# AR-15 Range Report



## js (Jun 29, 2006)

Well, I finally got to take my AR for a range trip today. 

What a blast! I'm hooked! It was a beautiful morning...no clouds, not to chilly, no wind... damn near perfect. I was able to shoot about 200 rds... all at 50 yrds. Pictured below are two buddies of mine that I went with...










I was also able to try out an Aimpoint ML2 optic... Here are some pictures without the Aimpoint... and with the Aimpoint on my AR.

















And a picture of yours truely...


----------



## -gunut- (May 8, 2006)

It looks like that aimpoint was a good purchase! :mrgreen: 

Looks fun! Glad you like it!


----------



## Shipwreck (Jan 26, 2006)

I don't think he bought 1 - I think he used the other guys...

How long did it take U to sight it in?

That group is really kewl


----------



## 2400 (Feb 4, 2006)

Nice shooting! Sure wish you lived out this way. In addition to the AR, we could come up with a LOT of fun guns for you to shoot. :mrgreen: :mrgreen:


----------



## Baldy (Jun 21, 2006)

Glad you had a good time JS. Got to get one them ML2 sites for sure. That's a fine looking weapon you got there enjoy.


----------



## Todd (Jul 3, 2006)

JS, is that a public range you're at there or someone's own personal playground? I'm looking for an outdoor range to shoot at and if it's close enough to me it may be worth checking out.


----------



## jwkimber45 (May 6, 2006)

Great!! They are a ball and half for sure!!!


----------



## tony pasley (May 6, 2006)

Good shooting down there in the flatlands.


----------



## john doe. (Aug 26, 2006)

I'd love to shoot one again. I miss shooting the M16.


----------



## js (Jun 29, 2006)

-gunut- said:


> It looks like that aimpoint was a good purchase! :mrgreen:
> 
> Looks fun! Glad you like it!


It wasn't mine... One of the guys that I went with let me borrow his...

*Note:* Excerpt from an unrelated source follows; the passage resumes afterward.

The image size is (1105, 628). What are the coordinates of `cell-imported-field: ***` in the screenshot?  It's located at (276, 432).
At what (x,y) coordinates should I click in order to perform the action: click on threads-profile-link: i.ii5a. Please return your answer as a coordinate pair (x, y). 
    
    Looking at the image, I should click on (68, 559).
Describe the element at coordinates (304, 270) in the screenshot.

I'll more than likely get a single dot EOTech... this week I hope... 



2400 said:


> Nice shooting! Sure wish you lived out this way. In addition to the AR, we could come up with a LOT of fun guns for you to shoot. :mrgreen: :mrgreen:


Hey, how far are you from Phoenix...? I may be in the area in a few months. I'm making plans now to go out there for a couple of weeks. A good friend of mine lives just outside of Phoenix and I'll be staying with him and his new wife. I plan on going to a few places while I'm there... Grand Canyon, Lowel Obsrevatory, etc.



Todd said:


> JS, is that a public range you're at there or someone's own personal playground? I'm looking for an outdoor range to shoot at and if it's close enough to me it may be worth checking out.

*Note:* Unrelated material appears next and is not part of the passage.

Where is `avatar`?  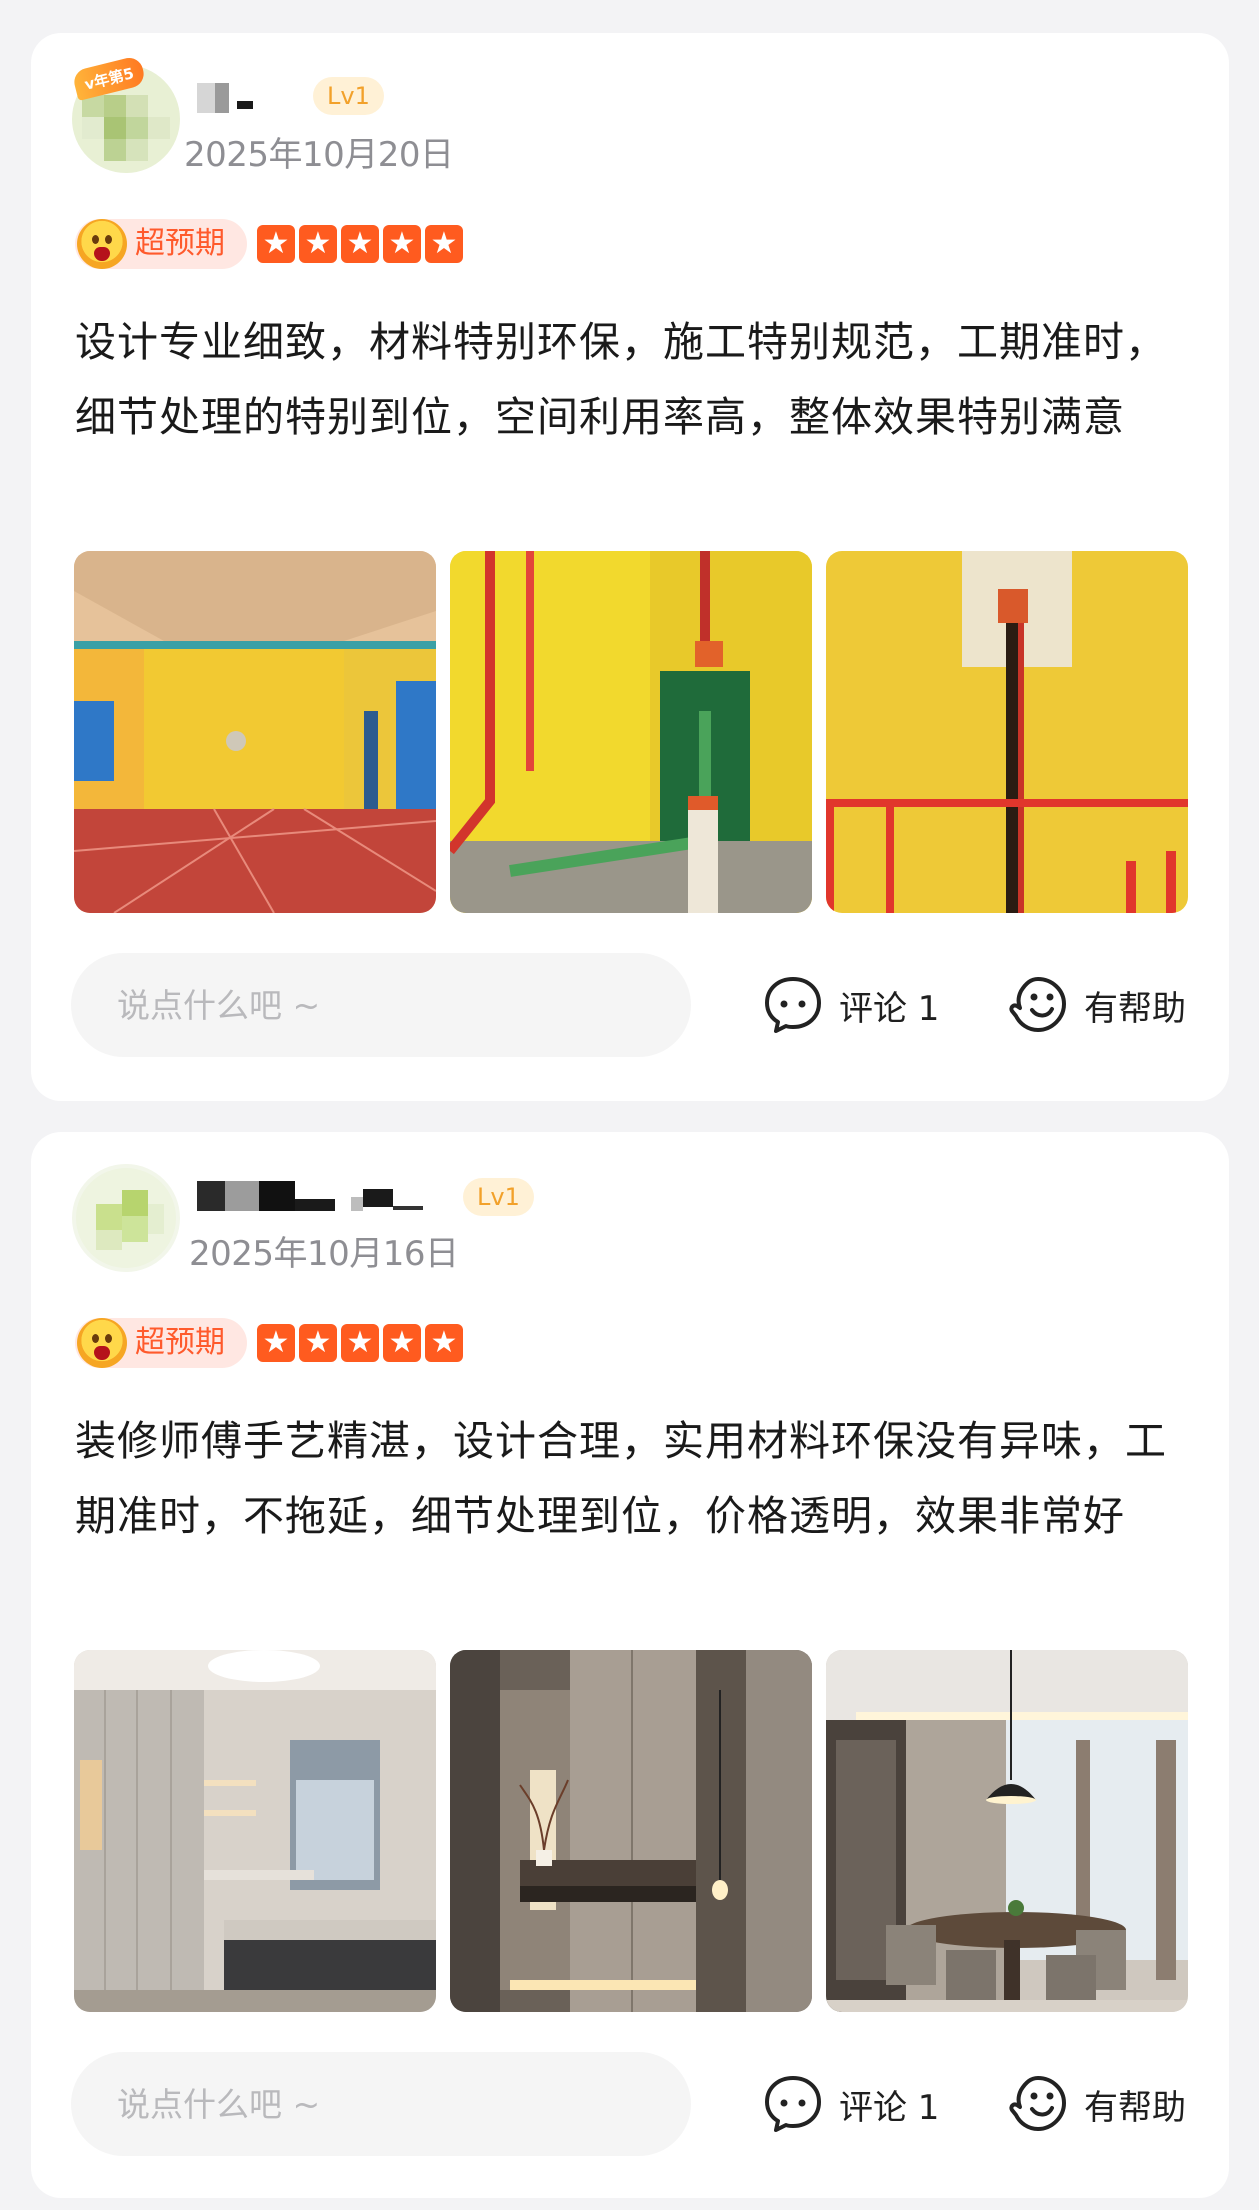 avatar is located at coordinates (126, 1218).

It's actually a "members only" type of place. The two guys I went with are members and from what I understand it's really hard to get a membership, but I'm going to try like hell.


----------



## Mike Barham (Mar 30, 2006)

js said:


> Hey, how far are you from Phoenix...? I may be in the area in a few months. I'm making plans now to go out there for a couple of weeks. A good friend of mine lives just outside of Phoenix and I'll be staying with him and his new wife. I plan on going to a few places while I'm there... Grand Canyon, Lowel Obsrevatory, etc.

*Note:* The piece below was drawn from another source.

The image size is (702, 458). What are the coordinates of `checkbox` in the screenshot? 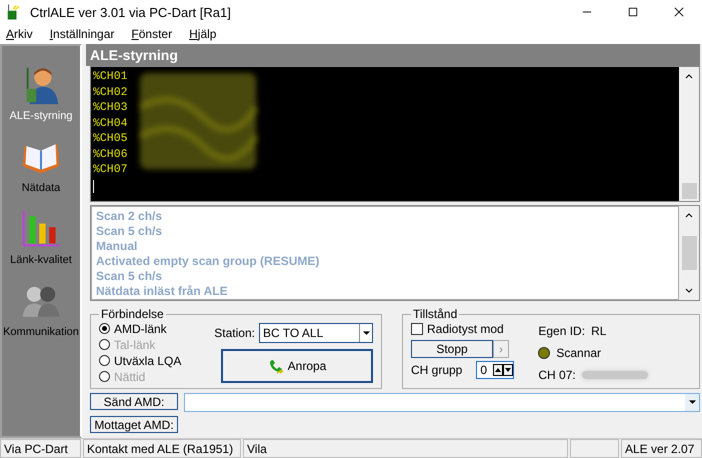 It's located at (417, 328).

If you get out here before I deploy, shoot me a PM. If not...I'll be at Fort Bragg until April! Make sure you go to the Ben Avery shooting complex while you're here.

Arizona, what a country!


----------



## 2400 (Feb 4, 2006)

Mike Barham at Galco said:


> If you get out here before I deploy, shoot me a PM. If not...I'll be at Fort Bragg until April! * Make sure you go to the Ben Avery shooting complex while you're here.
> *
> Arizona, what a country!


Great idea, I'm an RSO there maybe I can take him shooting for the day. :mrgreen:


----------